## DOCUMENT EXCERPT

::::::

Sure. I'll try to be brief.
My apologies if I misspoke, but I think what I said was that there are fewer women in computer science today than there were in 1989, and only marginally more in engineering. There has been an increase of women in STEM, but not at the level that we might have expected.
I would say two things, maybe three. One, why didn't it work? There were posters of astronauts and camps, and this and that. I would argue that there was no accountability. I would argue that organizations with levers of power, like Engineers Canada, which does the accreditations and so on, didn't have the right frameworks in place to actually move things forward. We see this a lot with good intentions that are not supported by clear targets, goals and accountability frameworks.
I think that is one big issue with women in science, technology, engineering and math, and the trades. If you do a Google image search on “carpenter”, you will get Jesus, carpenter ants and Karen Carpenter before you see a woman carpenter, I kid you not. Those are very powerful images, and we obviously have to work on getting people in.
To your point, and the link with gender-based violence, which I see as a continuum, many of the science, technology and engineering environments are still toxic. What you see there are retention issues, not just recruitment issues, and there's a lot more that could be said on that.
It feeds directly into our innovation entrepreneurship strategy and where the supports are, because there is way more money if you have a quantum computing start-up than if you have a services-oriented business in a small community. That just doesn't compute.

::::::

## RECORDS PROVIDED
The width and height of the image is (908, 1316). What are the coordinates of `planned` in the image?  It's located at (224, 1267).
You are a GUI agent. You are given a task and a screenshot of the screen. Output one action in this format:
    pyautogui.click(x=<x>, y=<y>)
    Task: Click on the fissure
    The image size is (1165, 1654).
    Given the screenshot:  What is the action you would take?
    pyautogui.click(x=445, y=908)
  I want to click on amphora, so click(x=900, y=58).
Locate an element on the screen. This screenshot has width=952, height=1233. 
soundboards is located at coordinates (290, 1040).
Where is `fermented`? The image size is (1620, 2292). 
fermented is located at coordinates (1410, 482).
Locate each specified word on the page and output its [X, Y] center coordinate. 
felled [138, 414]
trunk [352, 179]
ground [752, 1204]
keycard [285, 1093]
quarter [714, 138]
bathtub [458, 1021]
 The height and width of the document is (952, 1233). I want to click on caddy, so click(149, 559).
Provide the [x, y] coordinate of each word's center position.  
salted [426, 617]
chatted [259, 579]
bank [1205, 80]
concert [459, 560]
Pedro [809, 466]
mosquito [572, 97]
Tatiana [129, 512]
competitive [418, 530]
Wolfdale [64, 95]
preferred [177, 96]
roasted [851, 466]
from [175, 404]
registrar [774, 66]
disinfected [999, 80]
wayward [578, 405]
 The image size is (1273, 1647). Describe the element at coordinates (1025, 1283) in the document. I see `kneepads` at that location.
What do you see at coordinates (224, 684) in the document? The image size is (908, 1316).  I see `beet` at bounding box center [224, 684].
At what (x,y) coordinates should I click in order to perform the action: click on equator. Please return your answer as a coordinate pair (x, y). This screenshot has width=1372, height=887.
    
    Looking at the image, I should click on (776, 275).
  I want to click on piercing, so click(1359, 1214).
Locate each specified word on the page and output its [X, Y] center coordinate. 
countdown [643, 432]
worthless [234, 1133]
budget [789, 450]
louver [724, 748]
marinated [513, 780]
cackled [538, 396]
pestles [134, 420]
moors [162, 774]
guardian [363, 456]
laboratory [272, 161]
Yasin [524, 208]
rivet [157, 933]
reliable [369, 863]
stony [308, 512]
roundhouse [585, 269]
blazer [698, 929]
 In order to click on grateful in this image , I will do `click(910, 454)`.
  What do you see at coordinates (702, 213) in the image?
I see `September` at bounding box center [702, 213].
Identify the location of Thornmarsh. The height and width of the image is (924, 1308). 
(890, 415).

::::::

## LIST OF TASKS
1: Return the passage of the remarks on women in STEM from "It feeds directly" to "just doesn't compute.", word for word.
2: In the remarks on women in STEM, which organization is named as doing the accreditations?
3: Decide whether each statement agrees with the remarks on women in STEM, answering yes or no and quoting the words that settle it: (a) The speaker says there are more women in computer science today than in 1989. (b) The speaker calls many science, technology and engineering environments still toxic. (c) A Google image search on "carpenter" shows a woman carpenter before anything else.
The material has no connection to the remarks on women in STEM.

## ANSWER LIST
1:
It feeds directly into our innovation entrepreneurship strategy and where the supports are, because there is way more money if you have a quantum computing start-up than if you have a services-oriented business in a small community. That just doesn't compute.

2: Engineers Canada

3:
(a) No: "there are fewer women in computer science today than there were in 1989"
(b) Yes: "many of the science, technology and engineering environments are still toxic"
(c) No: "you will get Jesus, carpenter ants and Karen Carpenter before you see a woman carpenter"